2014/04/10

小野塚喜保さん

先日妙高赤倉で撮影した小野塚さん来鎌倉。
現役時代の思い出の逸品のスタジオ撮影。(あ、居間で撮影のことね)
スキーグラフィック編集長の守屋さんともどもの来訪です。

かつて小賀坂スキーチームのエリート集団、いわゆる「藤本厩舎」の中核メンバーとして一世を風靡した小野塚さんだから思い出の品々は山ほどある。
華麗なスキーシーンで表紙を飾ったスキーグラフィックをはじめとする数々のスキー誌、現役時代に身につけて大会に挑んだゼッケン(ビブ)、インタースキー代表として参加した当時のブレザーやスキーなどなど数え切れないくらいの、今となっては貴重な資料。
撮影するのも忘れてしばしバブルの時代のスキー界の思い出にふけったのでした。

それにしても別冊の撮影で毎年毎年ニセコにこもった日々を思い出す。
藤本厩舎のボス藤本進さんをはじめ、佐藤正人、渡部三郎、小野塚喜保、細野博、吉田幸一、石井俊一、出倉義克、関口淳、里吉敏章(すいません敬称略です)など、文字どおり当時のトップに君臨したデモたちが一堂に会して春のニセコの山々を縦横に駆けめぐったのだった。

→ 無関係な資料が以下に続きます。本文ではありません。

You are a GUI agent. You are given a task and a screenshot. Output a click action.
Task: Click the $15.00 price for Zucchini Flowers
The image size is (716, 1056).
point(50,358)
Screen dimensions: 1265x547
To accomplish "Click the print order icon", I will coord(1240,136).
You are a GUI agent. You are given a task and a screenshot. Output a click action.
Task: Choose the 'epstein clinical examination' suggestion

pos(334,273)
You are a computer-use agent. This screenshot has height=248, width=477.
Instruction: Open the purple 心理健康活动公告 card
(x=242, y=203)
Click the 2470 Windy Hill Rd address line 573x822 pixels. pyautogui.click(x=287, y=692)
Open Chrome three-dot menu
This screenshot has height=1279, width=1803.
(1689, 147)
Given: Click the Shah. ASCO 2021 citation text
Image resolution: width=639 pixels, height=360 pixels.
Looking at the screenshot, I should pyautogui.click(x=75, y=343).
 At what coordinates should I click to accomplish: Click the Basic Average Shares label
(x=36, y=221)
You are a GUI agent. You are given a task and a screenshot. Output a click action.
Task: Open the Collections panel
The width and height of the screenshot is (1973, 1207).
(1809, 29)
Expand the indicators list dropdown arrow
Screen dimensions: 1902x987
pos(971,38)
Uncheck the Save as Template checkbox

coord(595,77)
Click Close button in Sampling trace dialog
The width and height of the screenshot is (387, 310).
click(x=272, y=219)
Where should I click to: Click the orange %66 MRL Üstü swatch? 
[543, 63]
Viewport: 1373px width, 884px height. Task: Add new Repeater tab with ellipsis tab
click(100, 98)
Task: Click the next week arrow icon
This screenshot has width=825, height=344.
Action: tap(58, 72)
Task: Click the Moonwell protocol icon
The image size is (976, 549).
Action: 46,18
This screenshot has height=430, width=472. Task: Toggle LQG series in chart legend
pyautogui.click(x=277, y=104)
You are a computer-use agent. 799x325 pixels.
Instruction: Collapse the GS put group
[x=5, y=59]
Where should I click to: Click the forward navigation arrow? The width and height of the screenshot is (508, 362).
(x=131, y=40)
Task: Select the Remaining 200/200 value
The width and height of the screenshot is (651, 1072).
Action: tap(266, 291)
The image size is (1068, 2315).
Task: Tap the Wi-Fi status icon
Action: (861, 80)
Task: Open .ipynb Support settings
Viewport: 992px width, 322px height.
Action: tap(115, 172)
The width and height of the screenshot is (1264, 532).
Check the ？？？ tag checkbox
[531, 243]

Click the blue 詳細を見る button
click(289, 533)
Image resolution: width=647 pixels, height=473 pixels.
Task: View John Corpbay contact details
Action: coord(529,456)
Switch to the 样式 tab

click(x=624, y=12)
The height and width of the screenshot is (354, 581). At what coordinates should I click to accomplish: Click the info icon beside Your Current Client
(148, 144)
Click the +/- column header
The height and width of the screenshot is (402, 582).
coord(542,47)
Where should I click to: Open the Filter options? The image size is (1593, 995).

一介のフォトグラファーがひとりで藤本さんを筆頭にトップデモの集団に対峙したのだから、こんなに緊張した撮影はなかった。どんなシーンを撮ったのかぜんぜん記憶に残ってない。
ただ一つ思い出すのは、どんな斜面であろうと藤本さんの鋭い号令一下、デモたちが寸分たがわず正確なスキー操作で滑ってくれたこと。どんな新雪だろうと、どんな悪雪だろうと、だ。急なコブ斜面だって瞬時に対応して軽快に滑ってくれたのだった。

あ、もうひとつ、ホテルのマネージャーが採って出してくれた、粉わさびをすり下ろしたひと皿。しょうゆをかけてアツアツのご飯といっしょに口に入れ、ツーンとした余韻に涙ぐみながら食べた朝食。ほかの食事はなにも記憶にないが、この時に味わった粉わさびだけは、二十数年たった今でも思い出す。